EXERCISE DATA

§

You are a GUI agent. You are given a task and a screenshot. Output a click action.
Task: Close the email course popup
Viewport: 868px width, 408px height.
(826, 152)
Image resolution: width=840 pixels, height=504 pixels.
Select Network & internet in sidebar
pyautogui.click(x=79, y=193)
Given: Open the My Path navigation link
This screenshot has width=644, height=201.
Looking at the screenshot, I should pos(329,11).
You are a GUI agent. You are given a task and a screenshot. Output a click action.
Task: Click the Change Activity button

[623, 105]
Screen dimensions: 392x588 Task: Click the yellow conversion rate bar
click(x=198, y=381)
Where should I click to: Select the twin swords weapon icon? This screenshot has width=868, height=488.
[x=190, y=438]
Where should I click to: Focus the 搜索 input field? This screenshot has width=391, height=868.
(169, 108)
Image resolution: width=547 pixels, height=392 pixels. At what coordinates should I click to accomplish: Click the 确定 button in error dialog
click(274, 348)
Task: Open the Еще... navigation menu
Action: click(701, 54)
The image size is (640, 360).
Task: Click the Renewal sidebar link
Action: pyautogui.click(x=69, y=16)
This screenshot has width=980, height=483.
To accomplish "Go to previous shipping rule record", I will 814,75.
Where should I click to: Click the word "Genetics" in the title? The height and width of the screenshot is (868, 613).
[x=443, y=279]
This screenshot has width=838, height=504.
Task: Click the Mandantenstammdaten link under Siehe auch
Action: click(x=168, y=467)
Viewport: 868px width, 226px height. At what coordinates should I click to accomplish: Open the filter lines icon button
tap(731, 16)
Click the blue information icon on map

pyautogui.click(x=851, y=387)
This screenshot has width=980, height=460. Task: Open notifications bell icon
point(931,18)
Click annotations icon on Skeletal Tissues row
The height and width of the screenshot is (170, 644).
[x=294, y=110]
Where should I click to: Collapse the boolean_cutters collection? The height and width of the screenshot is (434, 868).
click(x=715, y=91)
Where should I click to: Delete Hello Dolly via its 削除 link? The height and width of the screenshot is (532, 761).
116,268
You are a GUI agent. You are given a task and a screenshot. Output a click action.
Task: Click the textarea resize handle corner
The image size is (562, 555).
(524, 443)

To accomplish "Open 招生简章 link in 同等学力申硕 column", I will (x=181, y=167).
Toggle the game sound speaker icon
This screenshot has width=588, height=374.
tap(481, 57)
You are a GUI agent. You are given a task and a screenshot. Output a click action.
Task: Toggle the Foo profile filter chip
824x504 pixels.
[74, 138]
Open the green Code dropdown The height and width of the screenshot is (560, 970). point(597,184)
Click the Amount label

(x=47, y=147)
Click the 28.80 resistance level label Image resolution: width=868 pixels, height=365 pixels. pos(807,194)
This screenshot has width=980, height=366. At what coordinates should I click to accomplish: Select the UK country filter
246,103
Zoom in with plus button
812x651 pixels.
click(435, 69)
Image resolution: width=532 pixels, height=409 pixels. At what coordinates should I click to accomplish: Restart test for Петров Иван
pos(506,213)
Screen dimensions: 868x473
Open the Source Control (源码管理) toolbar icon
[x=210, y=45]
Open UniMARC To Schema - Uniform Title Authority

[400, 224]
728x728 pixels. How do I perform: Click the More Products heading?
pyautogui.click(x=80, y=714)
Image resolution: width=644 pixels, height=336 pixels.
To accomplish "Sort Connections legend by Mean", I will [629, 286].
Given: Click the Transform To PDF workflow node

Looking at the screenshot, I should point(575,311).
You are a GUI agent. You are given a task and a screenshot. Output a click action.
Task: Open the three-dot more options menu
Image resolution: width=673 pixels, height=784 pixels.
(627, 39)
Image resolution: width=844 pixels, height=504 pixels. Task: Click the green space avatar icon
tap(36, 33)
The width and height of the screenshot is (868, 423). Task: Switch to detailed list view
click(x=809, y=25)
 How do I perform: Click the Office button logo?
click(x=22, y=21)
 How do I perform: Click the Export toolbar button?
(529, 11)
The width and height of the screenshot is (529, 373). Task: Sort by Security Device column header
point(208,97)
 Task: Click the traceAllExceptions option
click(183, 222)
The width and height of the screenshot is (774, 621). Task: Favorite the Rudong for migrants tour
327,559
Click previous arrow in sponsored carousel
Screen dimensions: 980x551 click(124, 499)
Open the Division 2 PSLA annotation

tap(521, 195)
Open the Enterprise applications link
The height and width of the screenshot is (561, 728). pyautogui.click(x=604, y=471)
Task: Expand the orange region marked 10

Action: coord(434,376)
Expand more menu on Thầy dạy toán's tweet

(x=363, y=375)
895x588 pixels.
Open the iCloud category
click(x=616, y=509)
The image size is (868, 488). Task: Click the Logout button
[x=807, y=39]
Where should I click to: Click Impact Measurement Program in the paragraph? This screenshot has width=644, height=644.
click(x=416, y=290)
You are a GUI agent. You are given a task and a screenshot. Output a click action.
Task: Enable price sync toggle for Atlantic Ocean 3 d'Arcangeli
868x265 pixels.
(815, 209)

§

BRIEF
Based on the material above, how many lines contain the string "will"? State the number alone.

RESULT OF THIS EXERCISE
3